You will find more detailed information on the most important technical terms of the General Data Protection Regulation used in this Data Protection Information below:

processor”

“processor” means a natural or legal person, public authority, agency or other body which processes personal data on behalf of the controller;

“special categories of personal data”

“special categories of personal data” means personal data revealing racial or ethnic origin, political opinions, religious or philosophical beliefs, or trade union membership, genetic data, biometric data for the purpose of uniquely identifying a natural person, data concerning health or data concerning a natural person’s sex life or sexual orientation;

“data subject”

“data subject” means the respective identified or identifiable natural person, to which the personal Data refers to;

“third country”

“third country” means a country which is not a member state of the European Union (“EU”) or the European Economic Area (“EEA”);

“third party”

“third party” means a natural or legal person, public authority, agency or body other than the data subject, controller, processor and persons who, under the direct authority of the controller or processor, are authorised to process personal data;

“recipient”

“recipient” means a natural or legal person, public authority, agency or another body, to which the personal data are disclosed, whether a third party or not.
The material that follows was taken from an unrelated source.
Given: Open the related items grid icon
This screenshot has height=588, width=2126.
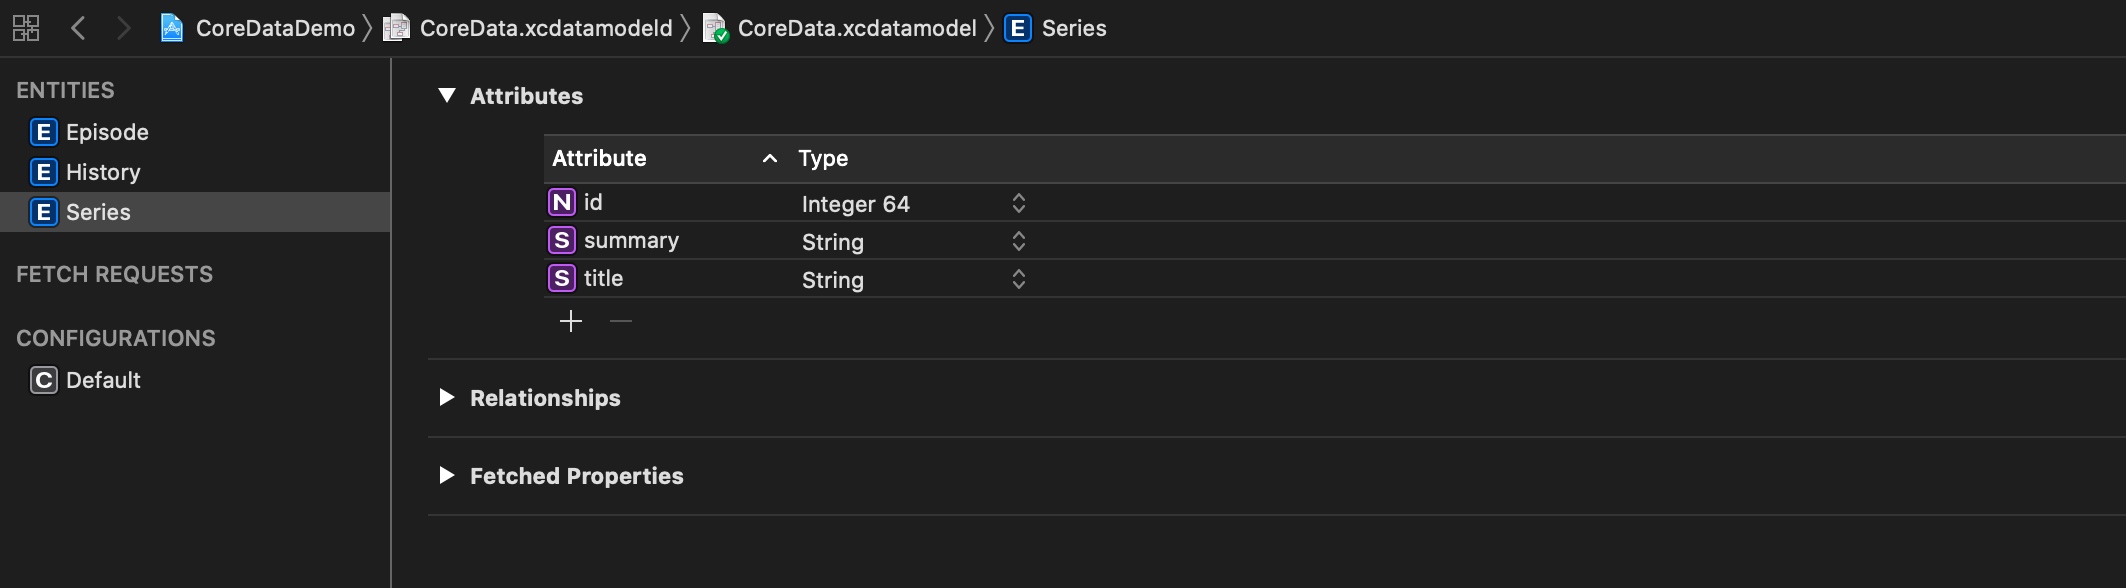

However, public authorities which may receive personal data in the framework of a particular inquiry in accordance with Union or Member State law shall not be regarded as recipients; the processing of those data by those public authorities shall be in compliance with the applicable data protection rules according to the purposes of the processing;

“international organisation”

“international organisation” means an organisation and its subordinate bodies governed by public international law, or any other body which is set up by, or on the basis of, an agreement between two or more countries;

“personal data”

“personal data” means any information relating to an identified or identifiable natural person (“data subject”); an identifiable natural person is one who can be identified, directly or indirectly, in particular by reference to an identifier such as a name, an identification number, location data, an online identifier or to one or more factors specific to the physical, physiological, genetic, mental, economic, cultural or social identity of that natural person;

“profiling”

“profiling” means any form of automated processing of personal data consisting of the use of personal data to evaluate certain personal aspects relating to a natural person, in particular to analyse or predict aspects concerning that natural person’s performance at work, economic situation, health, personal preferences, interests, reliability, behaviour, location or movements;

“controller”

“controller” means the natural or legal person, public authority, agency or other body which, alone or jointly with others, determines the purposes and means of the processing of personal data; where the purposes and means of such processing are determined by Union or Member State law, the controller or the specific criteria for its nomination may be provided for by Union or Member State law;

“processing”

“processing” means any operation or set of operations which is performed on personal data or on sets of personal data, whether or not by automated means, such as collection, recording, organisation, structuring, storage, adaptation or alteration, retrieval, consultation, use, disclosure by transmission, dissemination or otherwise making available, alignment or combination, restriction, erasure or destruction;

This Data Protection Information was last modified on 01 August 2024.

It may be necessary to modify this Data Protection Information due to technical developments and/or amendment of statutory or official requirements. An up-to-date version of this Data Protection Information can be retrieved at any time at www.noerr.com/datenschutz.